Anders Dahl

Personal information
- Full name: Anders Dahl
- Date of birth: 1 May 2002 (age 24)
- Place of birth: Ringkøbing, Denmark
- Height: 1.76 m (5 ft 9 in)
- Position: Right-back

Team information
- Current team: Fredericia
- Number: 14

Youth career
- 0000–2017: Ringkøbing
- 2017–2022: Silkeborg

Senior career*
- Years: Team / Apps / (Gls)
- 2020–2025: Silkeborg / 6 / (0)
- 2024: → Fredericia (loan) / 28 / (1)
- 2025–: Fredericia / 34 / (1)

International career
- 2017–2018: Denmark U-16 / 7 / (0)
- 2019–2020: Denmark U-18 / 5 / (0)

= Anders Dahl (footballer) =

Danish footballer (born 2002)

Anders Dahl (born 1 May 2002) is a Danish footballer who plays as a right-back for Danish Superliga club FC Fredericia.

==Career==
===Silkeborg===
Born and raised in Ringkøbing, Dahl started his career at local club Ringkøbing IF, before joining Silkeborg IF at the age of 15 in the summer 2017.

In the winter of 2020, 17-year old Dahl was selected for Silkeborg's professional squad to attend a training camp in Spain, and in connection with the corona crisis, he, along with Anders Sønderby and Oscar Fuglsang, was moved up to the training environment around the first team and trained with the squad for most of the spring and summer.

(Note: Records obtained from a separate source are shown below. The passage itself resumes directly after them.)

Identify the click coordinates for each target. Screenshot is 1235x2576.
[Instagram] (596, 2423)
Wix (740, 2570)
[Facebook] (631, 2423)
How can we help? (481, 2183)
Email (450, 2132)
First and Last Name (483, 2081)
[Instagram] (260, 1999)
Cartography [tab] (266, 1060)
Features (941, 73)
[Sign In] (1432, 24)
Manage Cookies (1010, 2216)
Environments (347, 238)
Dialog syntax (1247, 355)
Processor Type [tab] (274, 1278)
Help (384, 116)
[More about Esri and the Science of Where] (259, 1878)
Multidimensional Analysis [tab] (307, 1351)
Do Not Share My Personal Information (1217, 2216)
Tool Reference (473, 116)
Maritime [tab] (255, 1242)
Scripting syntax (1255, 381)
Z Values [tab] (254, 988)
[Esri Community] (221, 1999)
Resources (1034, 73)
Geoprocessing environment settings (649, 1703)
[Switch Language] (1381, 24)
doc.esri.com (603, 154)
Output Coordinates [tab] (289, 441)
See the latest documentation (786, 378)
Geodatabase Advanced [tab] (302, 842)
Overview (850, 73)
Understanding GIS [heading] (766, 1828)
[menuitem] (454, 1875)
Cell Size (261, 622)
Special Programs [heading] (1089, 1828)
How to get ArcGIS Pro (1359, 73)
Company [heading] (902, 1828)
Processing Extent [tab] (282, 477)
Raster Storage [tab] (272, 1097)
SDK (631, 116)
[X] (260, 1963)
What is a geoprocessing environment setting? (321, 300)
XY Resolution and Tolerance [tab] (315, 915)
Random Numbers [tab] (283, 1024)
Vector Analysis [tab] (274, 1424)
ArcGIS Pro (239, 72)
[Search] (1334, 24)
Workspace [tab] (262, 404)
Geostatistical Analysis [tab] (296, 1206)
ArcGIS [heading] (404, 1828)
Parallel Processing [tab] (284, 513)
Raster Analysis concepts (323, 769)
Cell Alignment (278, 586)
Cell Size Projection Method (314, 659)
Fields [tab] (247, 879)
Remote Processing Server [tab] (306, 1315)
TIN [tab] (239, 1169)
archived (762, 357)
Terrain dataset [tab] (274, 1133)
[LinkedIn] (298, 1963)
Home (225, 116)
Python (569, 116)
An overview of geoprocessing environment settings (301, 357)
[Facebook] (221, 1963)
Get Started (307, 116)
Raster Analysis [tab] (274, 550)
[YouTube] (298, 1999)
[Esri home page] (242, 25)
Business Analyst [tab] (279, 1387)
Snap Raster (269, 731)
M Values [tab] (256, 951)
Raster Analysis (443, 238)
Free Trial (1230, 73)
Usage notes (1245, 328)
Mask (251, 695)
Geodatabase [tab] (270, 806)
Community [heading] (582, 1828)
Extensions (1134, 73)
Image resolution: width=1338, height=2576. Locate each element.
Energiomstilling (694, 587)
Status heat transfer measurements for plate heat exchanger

In July 2020, Dahl signed a new two-year deal. His debut for Silkeborg happened on 3 September 2020 against St. Restrup IF in the Danish Cup, where he was given 15 minutes on the pitch. His debut in the Danish 1st Division occurred in the same month, on 27 September 2020, against FC Fredericia in the Danish 1st Division, when he replaced Anders Klynge for the last 10 minutes. He made a total of three appearances in that 2020–21 season and also signed a new four-year deal with Silkeborg in at the end of February 2021.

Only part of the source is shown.